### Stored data
┌────────
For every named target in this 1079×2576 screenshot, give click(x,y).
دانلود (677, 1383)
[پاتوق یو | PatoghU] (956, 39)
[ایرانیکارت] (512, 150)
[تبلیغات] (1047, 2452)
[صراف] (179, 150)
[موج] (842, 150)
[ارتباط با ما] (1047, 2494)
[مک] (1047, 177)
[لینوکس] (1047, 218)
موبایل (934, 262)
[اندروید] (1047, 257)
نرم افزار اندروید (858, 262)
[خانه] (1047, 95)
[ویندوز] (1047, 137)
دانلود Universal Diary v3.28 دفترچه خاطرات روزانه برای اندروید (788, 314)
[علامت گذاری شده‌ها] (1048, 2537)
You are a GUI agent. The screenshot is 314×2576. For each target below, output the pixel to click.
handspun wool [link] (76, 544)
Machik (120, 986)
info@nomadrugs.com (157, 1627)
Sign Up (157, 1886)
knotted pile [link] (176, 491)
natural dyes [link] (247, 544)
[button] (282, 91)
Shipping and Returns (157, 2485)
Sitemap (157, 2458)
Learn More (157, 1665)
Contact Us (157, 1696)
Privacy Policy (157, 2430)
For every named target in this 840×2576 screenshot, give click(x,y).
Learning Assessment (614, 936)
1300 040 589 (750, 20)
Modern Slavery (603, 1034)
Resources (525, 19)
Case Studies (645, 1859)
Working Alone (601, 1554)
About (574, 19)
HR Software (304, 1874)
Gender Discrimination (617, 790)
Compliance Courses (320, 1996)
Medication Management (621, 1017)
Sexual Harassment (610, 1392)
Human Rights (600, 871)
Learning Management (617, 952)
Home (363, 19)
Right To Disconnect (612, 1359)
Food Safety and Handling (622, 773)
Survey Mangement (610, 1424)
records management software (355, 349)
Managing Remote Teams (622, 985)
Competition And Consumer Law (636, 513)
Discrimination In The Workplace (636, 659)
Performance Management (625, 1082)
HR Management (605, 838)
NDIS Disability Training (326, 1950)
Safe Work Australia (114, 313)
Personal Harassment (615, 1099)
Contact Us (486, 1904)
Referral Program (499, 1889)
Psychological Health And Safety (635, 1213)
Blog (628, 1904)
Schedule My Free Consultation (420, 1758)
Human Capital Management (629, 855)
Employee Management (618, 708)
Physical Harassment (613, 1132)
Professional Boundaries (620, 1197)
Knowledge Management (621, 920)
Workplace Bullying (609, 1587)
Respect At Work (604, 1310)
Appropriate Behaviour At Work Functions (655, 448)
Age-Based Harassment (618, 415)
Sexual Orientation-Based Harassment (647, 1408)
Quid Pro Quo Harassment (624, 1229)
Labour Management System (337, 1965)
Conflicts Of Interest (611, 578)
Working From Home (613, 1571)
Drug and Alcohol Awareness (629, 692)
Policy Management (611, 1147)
└────────
### WHAT YOU SHOULD DO
Restate the records in full, keeping every word as it is.

### YOUR SOLUTION
For every named target in this 1079×2576 screenshot, give click(x,y).
دانلود (677, 1383)
[پاتوق یو | PatoghU] (956, 39)
[ایرانیکارت] (512, 150)
[تبلیغات] (1047, 2452)
[صراف] (179, 150)
[موج] (842, 150)
[ارتباط با ما] (1047, 2494)
[مک] (1047, 177)
[لینوکس] (1047, 218)
موبایل (934, 262)
[اندروید] (1047, 257)
نرم افزار اندروید (858, 262)
[خانه] (1047, 95)
[ویندوز] (1047, 137)
دانلود Universal Diary v3.28 دفترچه خاطرات روزانه برای اندروید (788, 314)
[علامت گذاری شده‌ها] (1048, 2537)
You are a GUI agent. The screenshot is 314×2576. For each target below, output the pixel to click.
handspun wool [link] (76, 544)
Machik (120, 986)
info@nomadrugs.com (157, 1627)
Sign Up (157, 1886)
knotted pile [link] (176, 491)
natural dyes [link] (247, 544)
[button] (282, 91)
Shipping and Returns (157, 2485)
Sitemap (157, 2458)
Learn More (157, 1665)
Contact Us (157, 1696)
Privacy Policy (157, 2430)
For every named target in this 840×2576 screenshot, give click(x,y).
Learning Assessment (614, 936)
1300 040 589 (750, 20)
Modern Slavery (603, 1034)
Resources (525, 19)
Case Studies (645, 1859)
Working Alone (601, 1554)
About (574, 19)
HR Software (304, 1874)
Gender Discrimination (617, 790)
Compliance Courses (320, 1996)
Medication Management (621, 1017)
Sexual Harassment (610, 1392)
Human Rights (600, 871)
Learning Management (617, 952)
Home (363, 19)
Right To Disconnect (612, 1359)
Food Safety and Handling (622, 773)
Survey Mangement (610, 1424)
records management software (355, 349)
Managing Remote Teams (622, 985)
Competition And Consumer Law (636, 513)
Discrimination In The Workplace (636, 659)
Performance Management (625, 1082)
HR Management (605, 838)
NDIS Disability Training (326, 1950)
Safe Work Australia (114, 313)
Personal Harassment (615, 1099)
Contact Us (486, 1904)
Referral Program (499, 1889)
Psychological Health And Safety (635, 1213)
Blog (628, 1904)
Schedule My Free Consultation (420, 1758)
Human Capital Management (629, 855)
Employee Management (618, 708)
Physical Harassment (613, 1132)
Professional Boundaries (620, 1197)
Knowledge Management (621, 920)
Workplace Bullying (609, 1587)
Respect At Work (604, 1310)
Appropriate Behaviour At Work Functions (655, 448)
Age-Based Harassment (618, 415)
Sexual Orientation-Based Harassment (647, 1408)
Quid Pro Quo Harassment (624, 1229)
Labour Management System (337, 1965)
Conflicts Of Interest (611, 578)
Working From Home (613, 1571)
Drug and Alcohol Awareness (629, 692)
Policy Management (611, 1147)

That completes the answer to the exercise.